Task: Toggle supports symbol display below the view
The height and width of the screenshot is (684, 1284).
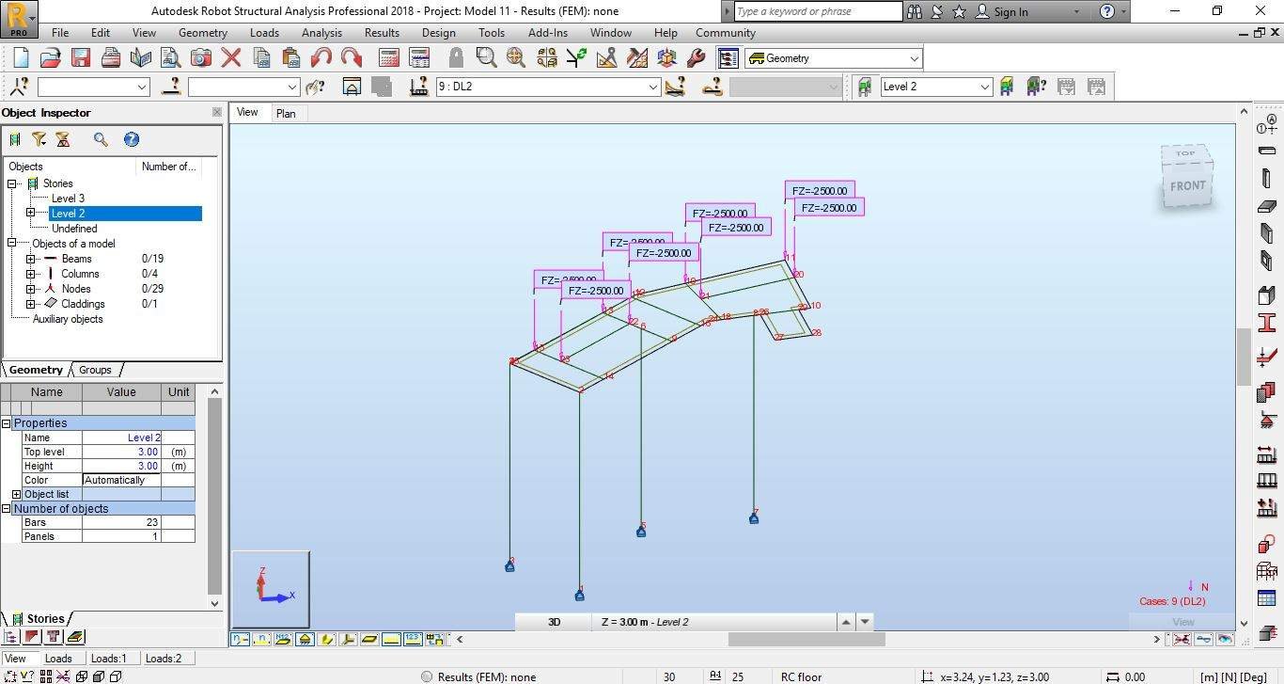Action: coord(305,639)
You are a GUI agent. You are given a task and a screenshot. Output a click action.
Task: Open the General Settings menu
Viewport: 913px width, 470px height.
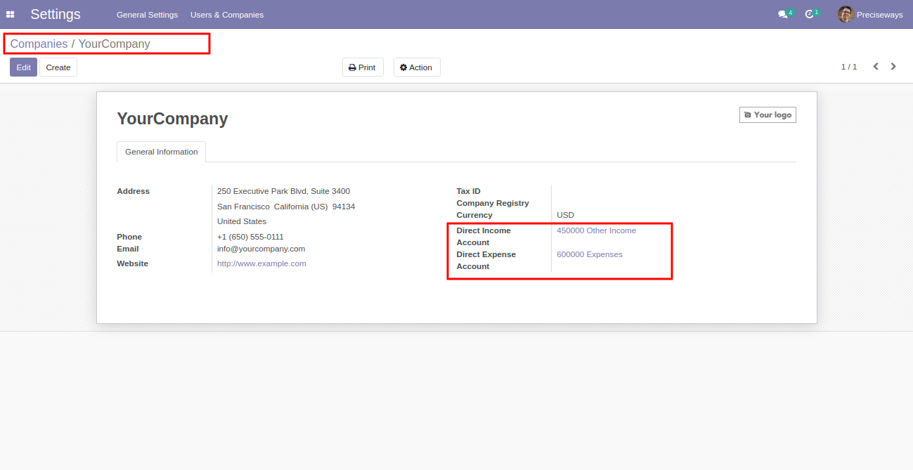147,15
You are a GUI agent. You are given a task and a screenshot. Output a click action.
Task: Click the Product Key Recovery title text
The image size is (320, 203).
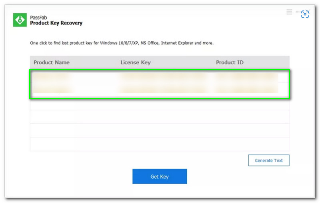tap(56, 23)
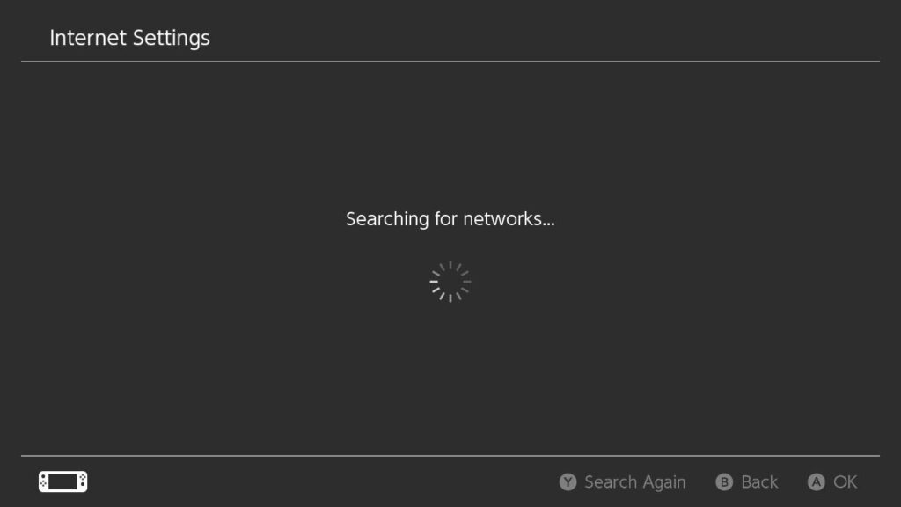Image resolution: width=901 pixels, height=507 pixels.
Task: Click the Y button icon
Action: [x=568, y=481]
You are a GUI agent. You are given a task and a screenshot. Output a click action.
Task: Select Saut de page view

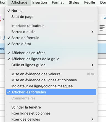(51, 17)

----

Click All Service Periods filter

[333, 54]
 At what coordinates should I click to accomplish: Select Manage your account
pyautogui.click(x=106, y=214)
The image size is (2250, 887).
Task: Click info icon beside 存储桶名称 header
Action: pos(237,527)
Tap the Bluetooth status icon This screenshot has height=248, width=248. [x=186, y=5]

----

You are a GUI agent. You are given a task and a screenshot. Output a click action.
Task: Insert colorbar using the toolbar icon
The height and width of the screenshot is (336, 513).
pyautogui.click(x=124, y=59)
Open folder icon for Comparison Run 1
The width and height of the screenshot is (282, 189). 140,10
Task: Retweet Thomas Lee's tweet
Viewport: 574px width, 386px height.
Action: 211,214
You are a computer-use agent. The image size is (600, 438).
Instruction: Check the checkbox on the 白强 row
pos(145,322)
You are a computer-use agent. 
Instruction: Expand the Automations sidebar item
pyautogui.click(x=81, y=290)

----

● **Directions for this task**: Give the count of lines in the records above that hold the string "computer", and only that count.

● **Solution to this task**: 2